US 12,033,619 B2
Intelligent media transcription
Clement Decrop, Arlington, VA (US); Tushar Agrawal, West Fargo, ND (US); Jeremy R. Fox, Georgetown, TX (US); and Sarbajit K. Rakshit, Kolkata (IN)
Assigned to International Business Machines Corporation, Armonk, NY (US)
Filed by INTERNATIONAL BUSINESS MACHINES CORPORATION, Armonk, NY (US)
Filed on Nov. 12, 2020, as Appl. No. 17/095,797.
Prior Publication US 2022/0148583 A1, May 12, 2022
Int. Cl.
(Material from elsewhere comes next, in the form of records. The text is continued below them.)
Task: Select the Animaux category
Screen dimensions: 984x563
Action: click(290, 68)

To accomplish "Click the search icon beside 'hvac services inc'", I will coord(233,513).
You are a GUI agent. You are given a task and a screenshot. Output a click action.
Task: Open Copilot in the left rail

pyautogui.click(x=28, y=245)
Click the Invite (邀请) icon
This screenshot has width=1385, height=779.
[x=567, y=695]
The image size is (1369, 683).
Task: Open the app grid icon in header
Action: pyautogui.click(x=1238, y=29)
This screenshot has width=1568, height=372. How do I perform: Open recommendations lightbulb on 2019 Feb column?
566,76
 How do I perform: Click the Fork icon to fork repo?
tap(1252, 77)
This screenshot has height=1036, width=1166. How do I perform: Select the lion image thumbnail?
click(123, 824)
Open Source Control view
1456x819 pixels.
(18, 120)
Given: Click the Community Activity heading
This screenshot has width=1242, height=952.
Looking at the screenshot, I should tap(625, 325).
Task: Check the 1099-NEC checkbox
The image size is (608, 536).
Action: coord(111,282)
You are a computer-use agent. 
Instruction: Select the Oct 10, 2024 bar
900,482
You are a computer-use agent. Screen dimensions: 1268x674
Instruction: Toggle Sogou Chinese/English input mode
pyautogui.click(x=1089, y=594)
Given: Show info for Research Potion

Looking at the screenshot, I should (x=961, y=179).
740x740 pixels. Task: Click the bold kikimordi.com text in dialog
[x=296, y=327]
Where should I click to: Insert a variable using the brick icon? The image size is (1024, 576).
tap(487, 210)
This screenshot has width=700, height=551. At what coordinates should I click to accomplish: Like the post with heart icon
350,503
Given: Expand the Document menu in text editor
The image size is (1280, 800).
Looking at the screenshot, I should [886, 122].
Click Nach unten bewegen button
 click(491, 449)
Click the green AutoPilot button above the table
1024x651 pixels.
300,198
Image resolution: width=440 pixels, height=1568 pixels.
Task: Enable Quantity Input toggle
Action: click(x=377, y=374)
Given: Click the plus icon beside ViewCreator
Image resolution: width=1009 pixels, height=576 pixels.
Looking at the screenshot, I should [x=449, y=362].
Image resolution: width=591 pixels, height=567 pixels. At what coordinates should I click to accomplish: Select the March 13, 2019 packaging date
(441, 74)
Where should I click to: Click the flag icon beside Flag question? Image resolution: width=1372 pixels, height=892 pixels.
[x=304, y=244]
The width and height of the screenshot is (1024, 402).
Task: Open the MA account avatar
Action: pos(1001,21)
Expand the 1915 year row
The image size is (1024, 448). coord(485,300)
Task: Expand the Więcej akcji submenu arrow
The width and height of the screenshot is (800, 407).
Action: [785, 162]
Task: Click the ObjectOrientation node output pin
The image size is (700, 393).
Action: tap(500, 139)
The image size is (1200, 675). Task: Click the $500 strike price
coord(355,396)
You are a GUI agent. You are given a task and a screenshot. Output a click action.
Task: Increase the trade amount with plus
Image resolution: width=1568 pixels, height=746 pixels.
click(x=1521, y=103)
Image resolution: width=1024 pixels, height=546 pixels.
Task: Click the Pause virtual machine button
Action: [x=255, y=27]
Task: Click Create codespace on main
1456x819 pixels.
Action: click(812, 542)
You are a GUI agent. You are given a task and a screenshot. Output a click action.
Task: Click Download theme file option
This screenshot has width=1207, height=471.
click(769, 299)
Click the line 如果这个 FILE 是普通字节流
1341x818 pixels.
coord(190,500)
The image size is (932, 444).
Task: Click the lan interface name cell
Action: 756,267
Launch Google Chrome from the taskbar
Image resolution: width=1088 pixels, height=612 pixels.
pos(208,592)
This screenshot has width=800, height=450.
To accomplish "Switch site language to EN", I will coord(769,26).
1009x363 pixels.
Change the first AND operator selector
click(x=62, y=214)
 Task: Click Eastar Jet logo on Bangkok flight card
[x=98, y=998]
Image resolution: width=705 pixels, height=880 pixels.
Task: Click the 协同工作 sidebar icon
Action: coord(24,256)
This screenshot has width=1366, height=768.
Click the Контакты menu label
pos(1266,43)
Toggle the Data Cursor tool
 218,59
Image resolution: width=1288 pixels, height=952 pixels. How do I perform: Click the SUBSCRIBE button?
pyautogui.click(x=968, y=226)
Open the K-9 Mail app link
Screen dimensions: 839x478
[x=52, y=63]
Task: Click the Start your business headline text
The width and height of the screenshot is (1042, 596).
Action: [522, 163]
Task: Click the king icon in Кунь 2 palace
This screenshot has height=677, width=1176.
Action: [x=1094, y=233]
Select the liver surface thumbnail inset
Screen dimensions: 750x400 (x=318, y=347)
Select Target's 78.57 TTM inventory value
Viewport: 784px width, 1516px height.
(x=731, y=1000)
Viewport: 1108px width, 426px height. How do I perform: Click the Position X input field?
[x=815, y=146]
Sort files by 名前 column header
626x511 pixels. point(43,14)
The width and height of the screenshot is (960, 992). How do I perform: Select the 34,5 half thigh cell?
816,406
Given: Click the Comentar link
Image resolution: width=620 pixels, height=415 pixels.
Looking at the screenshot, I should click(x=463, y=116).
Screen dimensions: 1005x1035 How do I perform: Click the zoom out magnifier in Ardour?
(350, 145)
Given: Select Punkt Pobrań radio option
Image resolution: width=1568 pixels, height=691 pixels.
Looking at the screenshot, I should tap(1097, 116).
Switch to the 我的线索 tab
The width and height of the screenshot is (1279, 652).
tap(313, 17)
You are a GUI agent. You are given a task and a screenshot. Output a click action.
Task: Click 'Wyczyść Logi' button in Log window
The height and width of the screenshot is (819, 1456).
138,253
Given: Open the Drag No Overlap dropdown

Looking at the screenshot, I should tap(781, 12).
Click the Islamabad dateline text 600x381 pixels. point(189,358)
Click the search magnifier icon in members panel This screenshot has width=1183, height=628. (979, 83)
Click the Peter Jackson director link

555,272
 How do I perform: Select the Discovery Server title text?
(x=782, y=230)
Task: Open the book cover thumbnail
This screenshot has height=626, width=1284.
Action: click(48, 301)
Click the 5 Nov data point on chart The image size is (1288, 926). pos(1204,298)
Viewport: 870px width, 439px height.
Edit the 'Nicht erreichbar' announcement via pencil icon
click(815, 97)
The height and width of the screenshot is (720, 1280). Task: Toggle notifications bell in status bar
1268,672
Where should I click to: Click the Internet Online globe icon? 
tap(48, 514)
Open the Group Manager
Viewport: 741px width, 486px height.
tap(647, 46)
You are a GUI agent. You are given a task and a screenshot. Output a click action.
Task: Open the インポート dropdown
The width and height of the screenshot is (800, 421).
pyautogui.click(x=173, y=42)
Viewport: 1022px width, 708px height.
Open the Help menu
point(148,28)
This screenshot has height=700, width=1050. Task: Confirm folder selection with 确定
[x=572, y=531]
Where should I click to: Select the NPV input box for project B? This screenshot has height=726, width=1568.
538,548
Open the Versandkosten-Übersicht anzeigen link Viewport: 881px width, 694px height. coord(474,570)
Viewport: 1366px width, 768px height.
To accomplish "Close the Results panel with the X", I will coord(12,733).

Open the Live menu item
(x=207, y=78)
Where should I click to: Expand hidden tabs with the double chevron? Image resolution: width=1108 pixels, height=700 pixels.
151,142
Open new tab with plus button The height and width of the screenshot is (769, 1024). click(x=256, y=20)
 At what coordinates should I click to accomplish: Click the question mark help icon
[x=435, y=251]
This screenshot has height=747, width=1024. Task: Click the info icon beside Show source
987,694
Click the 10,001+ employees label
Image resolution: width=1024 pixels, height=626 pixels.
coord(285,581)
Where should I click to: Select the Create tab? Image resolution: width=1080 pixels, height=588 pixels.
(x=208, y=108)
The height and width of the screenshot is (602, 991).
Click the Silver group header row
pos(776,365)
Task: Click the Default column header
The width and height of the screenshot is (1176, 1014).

G10L 15/183 (2013.01); G06N 20/00 (2019.01); G09B 5/02 (2006.01); G09B 19/00 (2006.01); G10L 15/01 (2013.01); G10L 15/02 (2006.01); G10L 15/06 (2013.01); G10L 15/22 (2006.01)
CPC G10L 15/183 (2013.01) [G06N 20/00 (2019.01); G10L 15/01 (2013.01); G10L 15/02 (2013.01); G10L 15/063 (2013.01); G10L 15/22 (2013.01); G09B 5/02 (2013.01); G09B 19/003 (2013.01); G10L 2015/225 (2013.01)] 13 Claims
OG exemplary drawing
 
1. A computer-implemented method for transcribing media, the method comprising:
collecting media of a user, wherein the media comprises content of a presentation given by the user;
extracting one or more features from the media, wherein the extracting is performed using machine learning techniques comprising a convolutional neural network and long short-term memory to parse the collected media and extract the one or more features, and wherein the one or more extracted features comprise one or more speech features;
determining, using one or more models, a transcription style based on the one or more extracted speech features, wherein the one or more models are trained through use of a feedback loop to weight the one or more extracted speech features such that features having a greater correlation with determined particular transcription styles are weighted greater than other features, and wherein the transcription style specifies a transcription format;
transcribing, using the one or more models, the media, according to the determined transcription style, based on the one or more features, and their associated weights, wherein one or more text portions of the transcription are highlighted and bolded based on respective importance values extracted from the one or more features, and wherein an importance value of a text portion of the transcription indicates whether or not a topic of the text portion will be on an exam;
notifying the user of the highlighted and bolded transcription in the determined particular style via a device of the user, wherein the notifying is performed according to preferences of the user; and
receiving, from the user, confirmation of an accuracy of the transcription and approval of the transcription prior to notifying one or more other users of the transcription.